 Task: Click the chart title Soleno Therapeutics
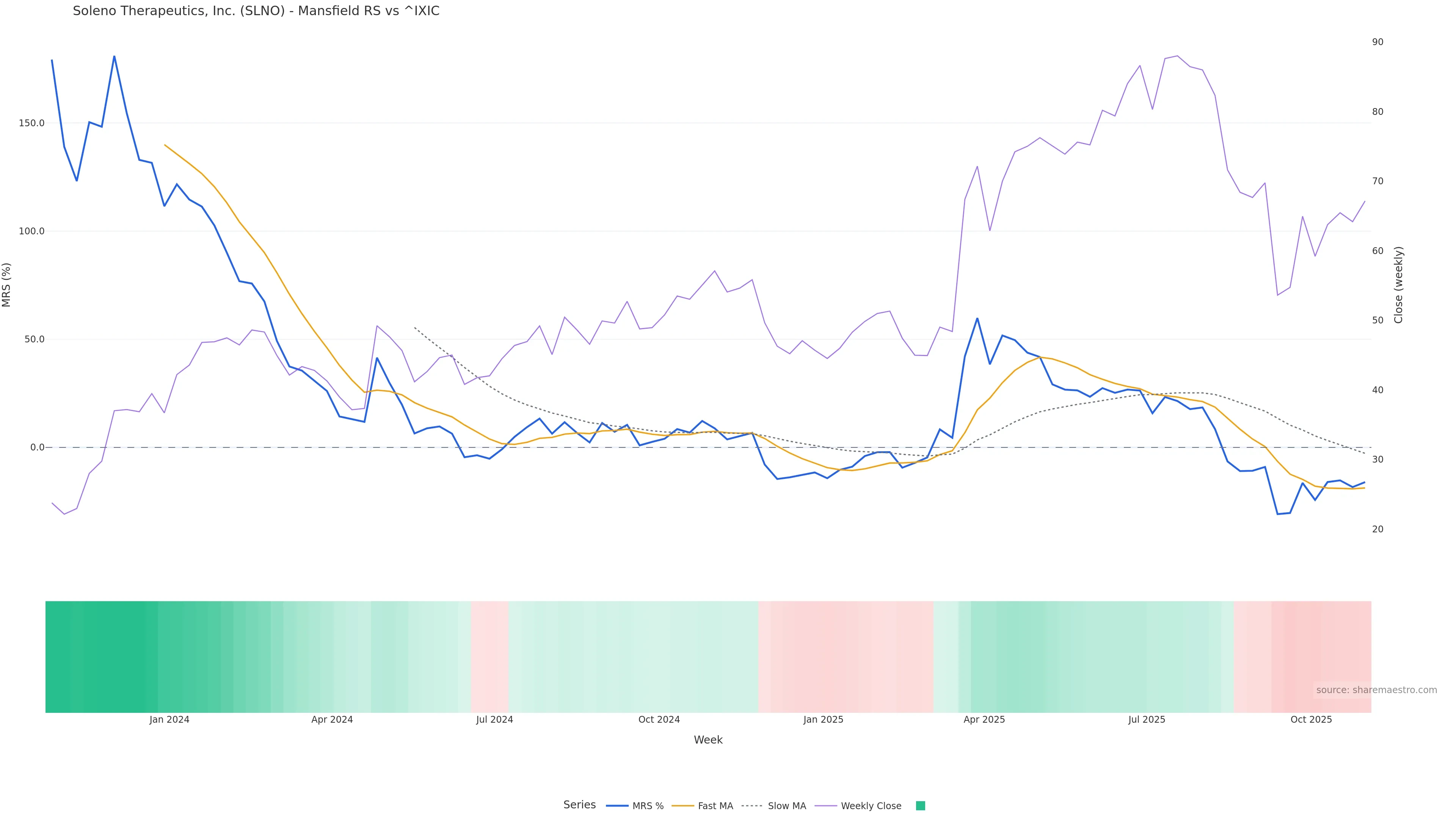(256, 11)
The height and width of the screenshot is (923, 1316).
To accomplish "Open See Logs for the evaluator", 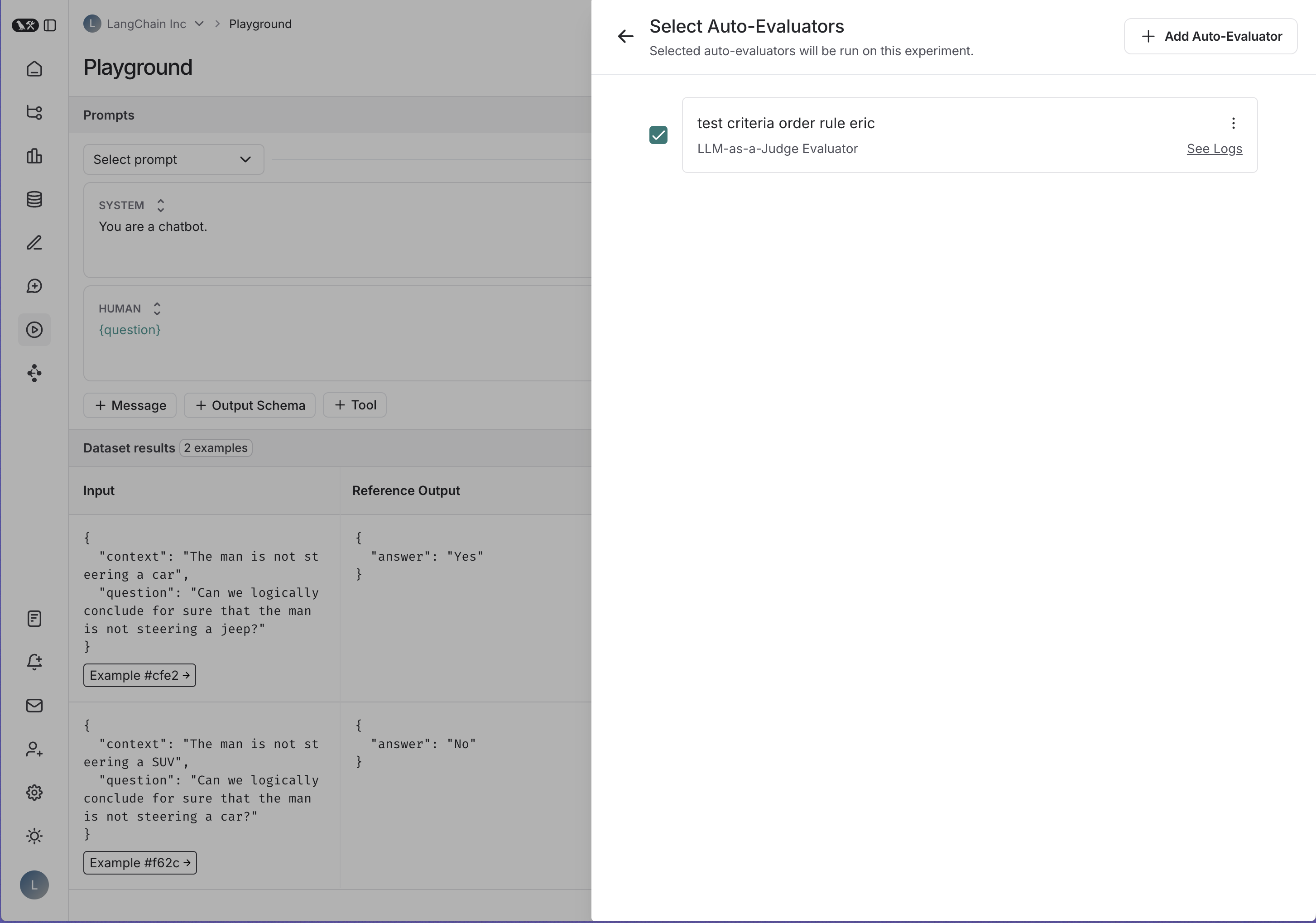I will [1214, 149].
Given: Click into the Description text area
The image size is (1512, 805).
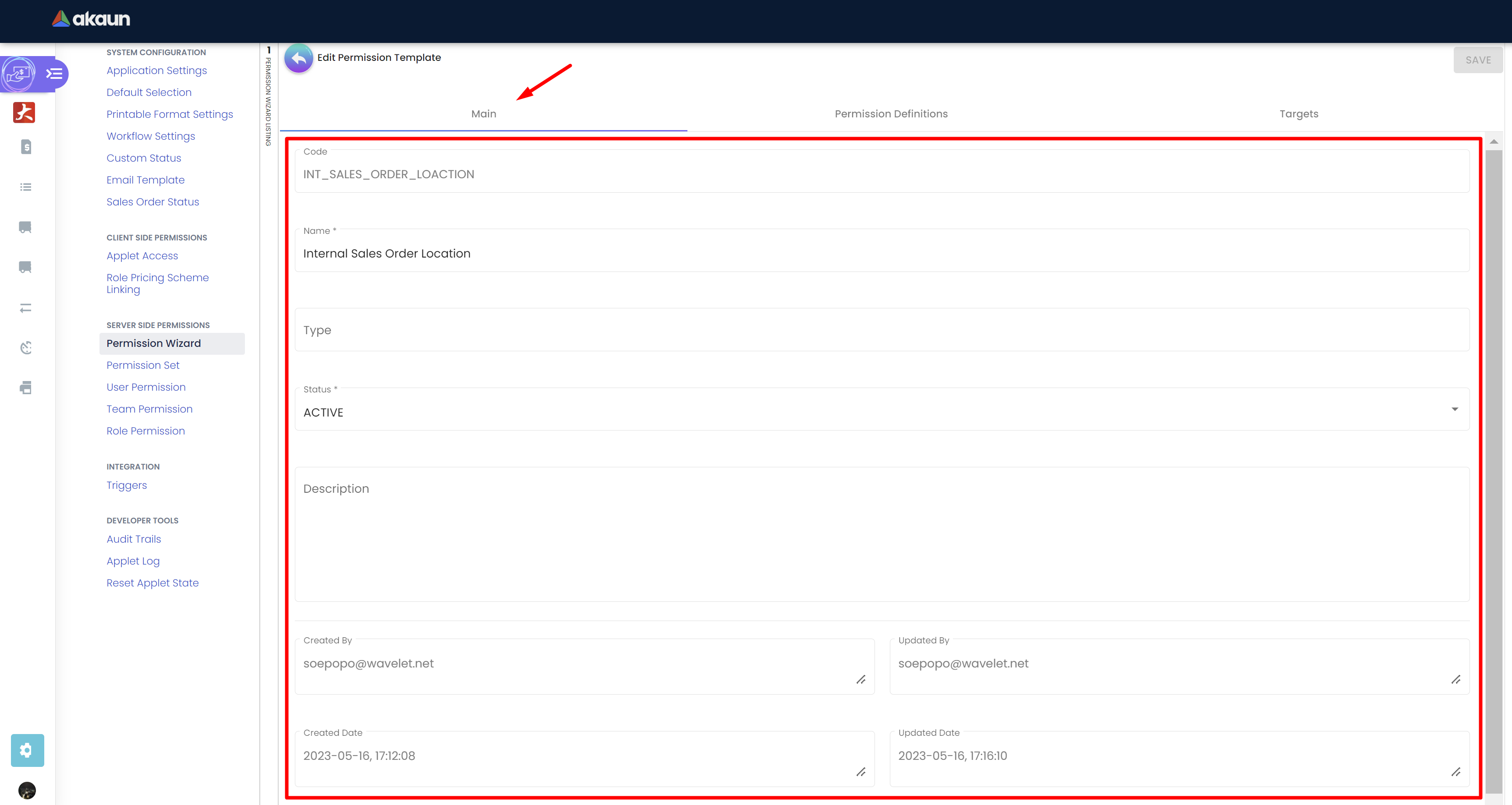Looking at the screenshot, I should click(882, 534).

### Prompt
From the line containing "Given: Click into the Description text area" to the last line of the entries, output every line exactly as written, but leave out the pictures.

### Written response
Given: Click into the Description text area
The image size is (1512, 805).
Looking at the screenshot, I should click(882, 534).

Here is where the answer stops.